19.GWの女子会
「咲良、進学先をハッキリ言わないと思ったら、いつの間に王子と同じ大学を目指していたのよ」
「そうよ。咲良がM大に落ちたって聞いて、ガックリしているだろうと思って、何も聞かなかったんだし、てっきり柚子と一緒の大学へ行くんだと思っていたのに」
久々に会った高校の友人にいきなり責められた。この二人も県外の短大と大学へ進学していたので、ゴールデンウィークで帰って来たのだ。

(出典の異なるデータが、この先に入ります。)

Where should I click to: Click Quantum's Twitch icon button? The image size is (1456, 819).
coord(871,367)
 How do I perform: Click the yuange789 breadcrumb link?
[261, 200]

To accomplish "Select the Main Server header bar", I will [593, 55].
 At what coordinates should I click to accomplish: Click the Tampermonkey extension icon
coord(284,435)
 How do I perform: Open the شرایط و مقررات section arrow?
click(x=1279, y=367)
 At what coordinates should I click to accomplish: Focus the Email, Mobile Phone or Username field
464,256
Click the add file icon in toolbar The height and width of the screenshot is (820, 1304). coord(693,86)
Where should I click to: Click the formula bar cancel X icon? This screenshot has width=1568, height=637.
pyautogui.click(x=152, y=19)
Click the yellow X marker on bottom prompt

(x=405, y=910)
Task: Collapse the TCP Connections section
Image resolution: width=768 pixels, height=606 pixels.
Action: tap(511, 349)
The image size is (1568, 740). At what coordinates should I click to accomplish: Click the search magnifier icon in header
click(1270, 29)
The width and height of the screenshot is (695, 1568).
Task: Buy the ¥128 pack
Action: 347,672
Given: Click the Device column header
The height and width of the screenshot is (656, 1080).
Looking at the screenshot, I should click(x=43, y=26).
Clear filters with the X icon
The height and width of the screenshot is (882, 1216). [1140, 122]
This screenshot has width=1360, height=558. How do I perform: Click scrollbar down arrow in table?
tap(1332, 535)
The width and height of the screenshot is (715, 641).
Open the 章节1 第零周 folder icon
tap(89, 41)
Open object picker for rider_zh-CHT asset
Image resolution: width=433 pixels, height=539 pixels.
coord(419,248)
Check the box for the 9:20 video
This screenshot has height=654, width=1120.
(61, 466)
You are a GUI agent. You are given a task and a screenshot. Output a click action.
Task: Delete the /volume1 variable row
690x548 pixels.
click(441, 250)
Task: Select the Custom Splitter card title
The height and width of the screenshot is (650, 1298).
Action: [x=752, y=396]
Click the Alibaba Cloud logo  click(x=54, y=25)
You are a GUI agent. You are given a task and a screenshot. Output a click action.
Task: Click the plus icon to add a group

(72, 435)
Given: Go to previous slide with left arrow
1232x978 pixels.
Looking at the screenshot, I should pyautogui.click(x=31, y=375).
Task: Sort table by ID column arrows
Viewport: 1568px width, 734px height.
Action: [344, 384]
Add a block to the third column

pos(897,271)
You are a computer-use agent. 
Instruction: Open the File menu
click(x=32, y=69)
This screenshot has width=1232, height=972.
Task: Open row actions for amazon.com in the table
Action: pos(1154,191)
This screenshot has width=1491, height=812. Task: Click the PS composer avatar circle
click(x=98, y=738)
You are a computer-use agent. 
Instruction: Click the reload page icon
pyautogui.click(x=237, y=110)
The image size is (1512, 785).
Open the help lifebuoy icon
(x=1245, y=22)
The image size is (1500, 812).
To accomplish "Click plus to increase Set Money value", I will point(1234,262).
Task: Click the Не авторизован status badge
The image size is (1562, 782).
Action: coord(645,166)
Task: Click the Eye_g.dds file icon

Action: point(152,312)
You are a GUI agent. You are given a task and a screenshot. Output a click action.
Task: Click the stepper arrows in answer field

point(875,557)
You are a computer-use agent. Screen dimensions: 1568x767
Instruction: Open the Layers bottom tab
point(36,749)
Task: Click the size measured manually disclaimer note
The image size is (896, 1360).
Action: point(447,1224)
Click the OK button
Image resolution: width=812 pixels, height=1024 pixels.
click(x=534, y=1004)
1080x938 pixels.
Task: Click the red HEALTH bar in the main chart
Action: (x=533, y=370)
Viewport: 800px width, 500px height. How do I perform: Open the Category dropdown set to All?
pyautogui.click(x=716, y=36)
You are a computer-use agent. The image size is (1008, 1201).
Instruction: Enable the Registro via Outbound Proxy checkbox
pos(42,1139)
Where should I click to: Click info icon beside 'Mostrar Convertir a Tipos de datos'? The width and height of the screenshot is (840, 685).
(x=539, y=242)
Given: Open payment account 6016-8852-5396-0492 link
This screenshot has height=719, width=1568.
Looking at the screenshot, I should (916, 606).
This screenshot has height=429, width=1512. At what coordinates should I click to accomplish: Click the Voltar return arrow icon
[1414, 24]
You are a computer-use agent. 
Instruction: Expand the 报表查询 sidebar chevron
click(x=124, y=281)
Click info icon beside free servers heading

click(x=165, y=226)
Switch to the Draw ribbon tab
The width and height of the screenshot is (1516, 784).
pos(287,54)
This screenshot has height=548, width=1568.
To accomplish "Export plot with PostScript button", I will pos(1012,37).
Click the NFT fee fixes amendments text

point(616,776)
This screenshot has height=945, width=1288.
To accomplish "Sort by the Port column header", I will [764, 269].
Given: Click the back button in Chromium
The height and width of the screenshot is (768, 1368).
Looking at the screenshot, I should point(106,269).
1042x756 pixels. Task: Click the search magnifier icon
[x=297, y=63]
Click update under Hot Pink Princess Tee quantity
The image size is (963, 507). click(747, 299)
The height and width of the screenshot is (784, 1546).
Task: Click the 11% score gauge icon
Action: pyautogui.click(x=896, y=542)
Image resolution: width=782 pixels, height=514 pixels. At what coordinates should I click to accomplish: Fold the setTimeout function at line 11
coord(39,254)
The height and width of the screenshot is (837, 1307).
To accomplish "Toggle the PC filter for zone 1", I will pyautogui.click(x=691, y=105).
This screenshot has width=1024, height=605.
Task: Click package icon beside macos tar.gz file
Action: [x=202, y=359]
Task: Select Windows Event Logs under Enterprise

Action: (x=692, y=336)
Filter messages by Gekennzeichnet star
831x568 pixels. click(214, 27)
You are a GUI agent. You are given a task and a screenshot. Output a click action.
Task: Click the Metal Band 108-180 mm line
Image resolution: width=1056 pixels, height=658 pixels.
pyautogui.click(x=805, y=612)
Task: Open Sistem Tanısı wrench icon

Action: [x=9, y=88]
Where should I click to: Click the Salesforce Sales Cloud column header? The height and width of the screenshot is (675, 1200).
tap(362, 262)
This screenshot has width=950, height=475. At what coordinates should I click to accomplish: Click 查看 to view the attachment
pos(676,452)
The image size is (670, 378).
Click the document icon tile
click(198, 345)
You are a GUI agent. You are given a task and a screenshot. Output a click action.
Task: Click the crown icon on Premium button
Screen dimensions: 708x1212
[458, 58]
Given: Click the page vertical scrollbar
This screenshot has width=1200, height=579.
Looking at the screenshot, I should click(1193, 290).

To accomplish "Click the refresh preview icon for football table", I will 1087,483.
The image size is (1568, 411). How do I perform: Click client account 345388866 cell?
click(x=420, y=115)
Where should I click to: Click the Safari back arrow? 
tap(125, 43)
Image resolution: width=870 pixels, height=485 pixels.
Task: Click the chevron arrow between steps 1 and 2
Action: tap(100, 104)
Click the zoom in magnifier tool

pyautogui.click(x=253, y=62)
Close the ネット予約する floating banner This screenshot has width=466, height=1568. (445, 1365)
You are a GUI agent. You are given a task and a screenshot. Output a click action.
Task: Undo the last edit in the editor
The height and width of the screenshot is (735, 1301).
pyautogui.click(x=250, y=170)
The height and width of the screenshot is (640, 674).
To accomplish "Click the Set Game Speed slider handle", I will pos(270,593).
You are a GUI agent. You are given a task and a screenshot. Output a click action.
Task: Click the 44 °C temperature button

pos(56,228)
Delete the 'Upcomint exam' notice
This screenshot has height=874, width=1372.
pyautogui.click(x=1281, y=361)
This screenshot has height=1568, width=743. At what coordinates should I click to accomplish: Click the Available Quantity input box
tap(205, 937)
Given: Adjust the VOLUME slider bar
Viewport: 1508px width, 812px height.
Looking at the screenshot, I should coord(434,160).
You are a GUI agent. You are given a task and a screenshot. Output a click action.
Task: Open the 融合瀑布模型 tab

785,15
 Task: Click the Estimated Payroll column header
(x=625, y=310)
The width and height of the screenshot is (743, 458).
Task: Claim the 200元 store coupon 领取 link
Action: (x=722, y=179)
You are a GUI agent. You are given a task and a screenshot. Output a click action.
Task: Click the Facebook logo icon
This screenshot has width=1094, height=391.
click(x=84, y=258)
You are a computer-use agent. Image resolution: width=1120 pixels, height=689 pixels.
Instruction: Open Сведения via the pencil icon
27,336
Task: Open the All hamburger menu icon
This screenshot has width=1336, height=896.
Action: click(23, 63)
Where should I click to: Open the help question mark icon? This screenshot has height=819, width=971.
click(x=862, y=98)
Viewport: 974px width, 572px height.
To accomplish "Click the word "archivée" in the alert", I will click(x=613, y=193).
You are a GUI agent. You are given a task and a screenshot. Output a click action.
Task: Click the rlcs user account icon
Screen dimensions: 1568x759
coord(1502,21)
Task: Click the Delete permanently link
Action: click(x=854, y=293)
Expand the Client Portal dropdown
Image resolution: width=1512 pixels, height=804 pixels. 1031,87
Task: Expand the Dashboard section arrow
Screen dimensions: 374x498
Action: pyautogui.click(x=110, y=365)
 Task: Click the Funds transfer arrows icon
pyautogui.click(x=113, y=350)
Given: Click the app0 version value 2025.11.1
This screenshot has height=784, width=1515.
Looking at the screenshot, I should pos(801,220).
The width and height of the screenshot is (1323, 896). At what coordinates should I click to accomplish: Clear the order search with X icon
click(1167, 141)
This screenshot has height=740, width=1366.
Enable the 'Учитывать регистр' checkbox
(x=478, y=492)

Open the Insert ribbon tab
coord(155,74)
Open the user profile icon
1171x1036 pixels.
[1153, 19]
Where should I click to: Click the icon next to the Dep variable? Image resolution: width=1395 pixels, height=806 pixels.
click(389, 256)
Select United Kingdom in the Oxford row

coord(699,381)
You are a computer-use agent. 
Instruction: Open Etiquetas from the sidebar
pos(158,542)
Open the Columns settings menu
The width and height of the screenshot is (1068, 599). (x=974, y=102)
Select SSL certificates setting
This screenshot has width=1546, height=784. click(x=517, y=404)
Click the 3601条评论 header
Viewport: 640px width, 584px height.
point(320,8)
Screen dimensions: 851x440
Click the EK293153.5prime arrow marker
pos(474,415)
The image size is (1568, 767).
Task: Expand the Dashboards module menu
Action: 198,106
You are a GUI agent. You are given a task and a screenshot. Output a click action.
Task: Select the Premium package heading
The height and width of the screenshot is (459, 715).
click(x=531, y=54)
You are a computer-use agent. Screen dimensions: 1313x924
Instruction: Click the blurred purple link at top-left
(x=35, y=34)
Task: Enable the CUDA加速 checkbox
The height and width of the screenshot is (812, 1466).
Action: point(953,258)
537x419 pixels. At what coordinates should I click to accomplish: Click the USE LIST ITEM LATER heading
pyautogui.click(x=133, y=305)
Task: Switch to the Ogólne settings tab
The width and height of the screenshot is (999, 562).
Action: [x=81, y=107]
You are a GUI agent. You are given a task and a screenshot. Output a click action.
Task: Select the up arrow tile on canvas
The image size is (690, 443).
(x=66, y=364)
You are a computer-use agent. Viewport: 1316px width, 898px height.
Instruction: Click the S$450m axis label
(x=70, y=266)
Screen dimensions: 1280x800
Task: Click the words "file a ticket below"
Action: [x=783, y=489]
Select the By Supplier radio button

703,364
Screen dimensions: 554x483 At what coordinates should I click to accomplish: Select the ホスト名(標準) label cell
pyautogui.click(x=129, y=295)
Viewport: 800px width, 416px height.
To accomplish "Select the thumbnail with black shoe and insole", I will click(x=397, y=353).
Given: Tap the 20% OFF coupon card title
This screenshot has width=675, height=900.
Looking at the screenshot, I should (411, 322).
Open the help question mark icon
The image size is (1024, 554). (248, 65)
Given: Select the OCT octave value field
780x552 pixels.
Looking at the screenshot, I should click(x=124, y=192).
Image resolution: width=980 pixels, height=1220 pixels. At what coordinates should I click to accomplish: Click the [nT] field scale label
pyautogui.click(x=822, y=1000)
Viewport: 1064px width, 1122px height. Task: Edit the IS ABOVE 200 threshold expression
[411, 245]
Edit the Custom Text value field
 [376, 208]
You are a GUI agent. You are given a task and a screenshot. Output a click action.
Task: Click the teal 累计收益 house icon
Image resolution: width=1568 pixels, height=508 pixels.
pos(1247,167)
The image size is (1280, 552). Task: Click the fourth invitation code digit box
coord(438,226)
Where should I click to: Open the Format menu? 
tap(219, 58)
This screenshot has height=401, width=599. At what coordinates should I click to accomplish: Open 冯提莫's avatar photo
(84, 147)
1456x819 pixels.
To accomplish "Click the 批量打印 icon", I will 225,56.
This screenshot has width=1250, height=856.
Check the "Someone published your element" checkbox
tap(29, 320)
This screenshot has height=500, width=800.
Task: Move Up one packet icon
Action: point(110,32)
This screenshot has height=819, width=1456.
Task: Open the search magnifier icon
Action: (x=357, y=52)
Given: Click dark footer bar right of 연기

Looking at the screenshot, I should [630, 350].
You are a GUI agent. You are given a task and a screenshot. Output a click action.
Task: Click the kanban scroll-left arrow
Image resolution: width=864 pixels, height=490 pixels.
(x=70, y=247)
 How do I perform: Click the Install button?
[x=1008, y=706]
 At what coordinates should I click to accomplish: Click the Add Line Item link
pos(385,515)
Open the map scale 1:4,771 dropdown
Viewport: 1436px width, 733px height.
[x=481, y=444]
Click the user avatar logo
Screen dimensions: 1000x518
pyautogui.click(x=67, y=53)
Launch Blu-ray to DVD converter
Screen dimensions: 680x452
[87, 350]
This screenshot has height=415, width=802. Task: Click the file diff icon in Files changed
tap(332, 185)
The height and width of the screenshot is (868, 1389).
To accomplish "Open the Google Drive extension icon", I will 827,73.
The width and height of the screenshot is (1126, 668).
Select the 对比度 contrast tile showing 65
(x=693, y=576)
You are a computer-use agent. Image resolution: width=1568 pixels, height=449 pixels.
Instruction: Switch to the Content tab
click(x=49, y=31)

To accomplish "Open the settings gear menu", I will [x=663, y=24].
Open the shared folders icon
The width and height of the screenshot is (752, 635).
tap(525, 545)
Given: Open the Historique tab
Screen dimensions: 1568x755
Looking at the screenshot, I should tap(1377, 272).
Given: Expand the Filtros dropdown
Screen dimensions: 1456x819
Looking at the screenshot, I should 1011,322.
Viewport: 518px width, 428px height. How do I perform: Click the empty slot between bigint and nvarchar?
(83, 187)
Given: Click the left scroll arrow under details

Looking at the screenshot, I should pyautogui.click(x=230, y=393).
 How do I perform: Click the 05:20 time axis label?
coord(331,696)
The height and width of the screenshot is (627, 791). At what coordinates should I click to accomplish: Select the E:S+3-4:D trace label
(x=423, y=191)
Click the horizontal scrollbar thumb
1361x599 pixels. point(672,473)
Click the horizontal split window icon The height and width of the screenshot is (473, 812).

今日は、高校の時に仲の良かった友人達5人で柚子の家に集まり、一晩中語り明かそうと言う事になっているが、本当のところ、咲良を問い詰めようと待ちかまえていたのだった。
小学校の時からの友達の柚子には隠しておけないと思って話したが、高校に入ってから友達になった後の3人には、ずいぶん友達甲斐の無い事をしてしまったけど、単純に恥ずかしかったのだ。王子を追いかけて行ったと思われると思ったから、余計に。
「咲良ちゃん、そんなに王子の事、本気だったのね」
目をウルウルさせているのは、柚子と同じく地元に残っている内の一人で、M女子短大へ行っている夏帆だ。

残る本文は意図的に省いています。